A split the rest of the year will result in a bowl game for the football program at the University of Kentucky, which would give the team its first postseason berth since 1999.
Barring an upset loss to one of three beatable teams left on the schedule (Mississippi State, Louisiana-Monroe and Vanderbilt), look for Kentucky to be playing in perhaps the Liberty Bowl in Memphis when it comes time to hand out the bids once the season ends.
But to get there, the Cats need to continue on the current path and avoid a possible misstep along the way. A "signature" victory over LSU, Georgia or Tennessee would do wonders for Rich Brooks and help the veteran coach secure some more time as the team's coach.
So far, Kentucky has beaten the teams it should, but haven't been able to pull off a big upset, although the Cats did defeat Ole Miss and came close to knocking off South Carolina last weekend.
The following is a look back at the first six games in this writer's view, complete with a report card.

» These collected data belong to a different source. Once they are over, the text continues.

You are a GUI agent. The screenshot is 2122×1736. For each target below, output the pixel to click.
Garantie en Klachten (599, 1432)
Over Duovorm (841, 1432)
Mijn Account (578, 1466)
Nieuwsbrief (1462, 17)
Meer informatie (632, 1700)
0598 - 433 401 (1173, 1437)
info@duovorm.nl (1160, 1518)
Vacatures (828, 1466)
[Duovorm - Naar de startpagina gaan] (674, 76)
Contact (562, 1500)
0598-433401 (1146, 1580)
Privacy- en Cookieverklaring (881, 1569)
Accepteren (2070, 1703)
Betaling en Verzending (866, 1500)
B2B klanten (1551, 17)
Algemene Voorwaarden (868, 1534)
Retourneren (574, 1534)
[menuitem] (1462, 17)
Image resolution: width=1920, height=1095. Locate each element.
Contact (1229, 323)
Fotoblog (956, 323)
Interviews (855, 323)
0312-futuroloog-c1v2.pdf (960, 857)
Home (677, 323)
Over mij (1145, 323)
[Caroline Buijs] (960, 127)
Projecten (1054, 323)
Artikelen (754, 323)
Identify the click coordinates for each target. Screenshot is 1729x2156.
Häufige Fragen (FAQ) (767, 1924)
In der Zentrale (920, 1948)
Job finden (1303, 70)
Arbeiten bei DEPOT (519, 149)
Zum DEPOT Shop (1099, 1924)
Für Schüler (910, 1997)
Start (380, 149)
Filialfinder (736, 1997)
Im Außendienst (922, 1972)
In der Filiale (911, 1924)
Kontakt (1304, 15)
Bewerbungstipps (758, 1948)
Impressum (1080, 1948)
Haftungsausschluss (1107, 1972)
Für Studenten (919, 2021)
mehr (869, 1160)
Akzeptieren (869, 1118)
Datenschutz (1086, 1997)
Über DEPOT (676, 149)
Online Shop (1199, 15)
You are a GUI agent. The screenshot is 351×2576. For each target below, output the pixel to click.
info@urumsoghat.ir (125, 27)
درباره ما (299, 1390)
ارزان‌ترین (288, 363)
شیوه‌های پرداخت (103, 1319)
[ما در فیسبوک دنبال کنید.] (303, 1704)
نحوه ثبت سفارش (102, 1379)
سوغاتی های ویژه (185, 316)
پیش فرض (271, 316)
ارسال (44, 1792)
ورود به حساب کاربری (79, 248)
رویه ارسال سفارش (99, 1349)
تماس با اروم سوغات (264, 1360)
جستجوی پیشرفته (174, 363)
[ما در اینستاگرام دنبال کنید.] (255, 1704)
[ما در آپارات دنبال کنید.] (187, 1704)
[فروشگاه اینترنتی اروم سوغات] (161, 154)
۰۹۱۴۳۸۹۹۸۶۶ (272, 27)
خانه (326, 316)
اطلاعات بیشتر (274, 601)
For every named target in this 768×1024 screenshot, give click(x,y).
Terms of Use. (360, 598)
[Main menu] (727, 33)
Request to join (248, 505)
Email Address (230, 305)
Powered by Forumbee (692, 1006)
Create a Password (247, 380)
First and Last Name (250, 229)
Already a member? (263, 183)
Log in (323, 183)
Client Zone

Andre Woodson. Enough said.
Woodson, who entered fall camp in a struggle to retain his starting job at quarterback, has been among the pleasant surprises for an offense that ranks among the Southeastern Conference leaders in passing and scoring offense.
Woodson has avoided making negative plays and has taken charge as the team's leader on offense.
The offensive line has been productive, while the wide receivers, led by Keenan Burton, thingyy Lyons and tight end Jacob Tamme, have also been a surprise.
The running game, led by Rafael Little has been a disappointment, but not a total letdown. One breakout game will be a plus.
At one point in the season, the defensive unit was among the top teams in turnover margin, but still having trouble stopping teams who run the football.
The secondary is up-and-coming, but still needs some experience in order to be truly effective in the Southeastern Conference.
The defensive line and the linebackers have talent, but injuries to key players at tackle have been a letdown.
Another consistent problem for the defense has been a lack of stopping the opposition in third-and-long situations.
Again, the special teams unit has been very solid in punt and kickoff returns, among the best in the conference.
Special teams have been solid under Brooks and continue to be a strong suite this time around.
Brooks was given more time by athletics director Mitch Barnhart last season and hasn't been a letdown through the team's first six games.
Offensive coordinator Joker Phillips has been productive and the staff has taken advantage of the fact that Kentucky is a throw first, run second outfit.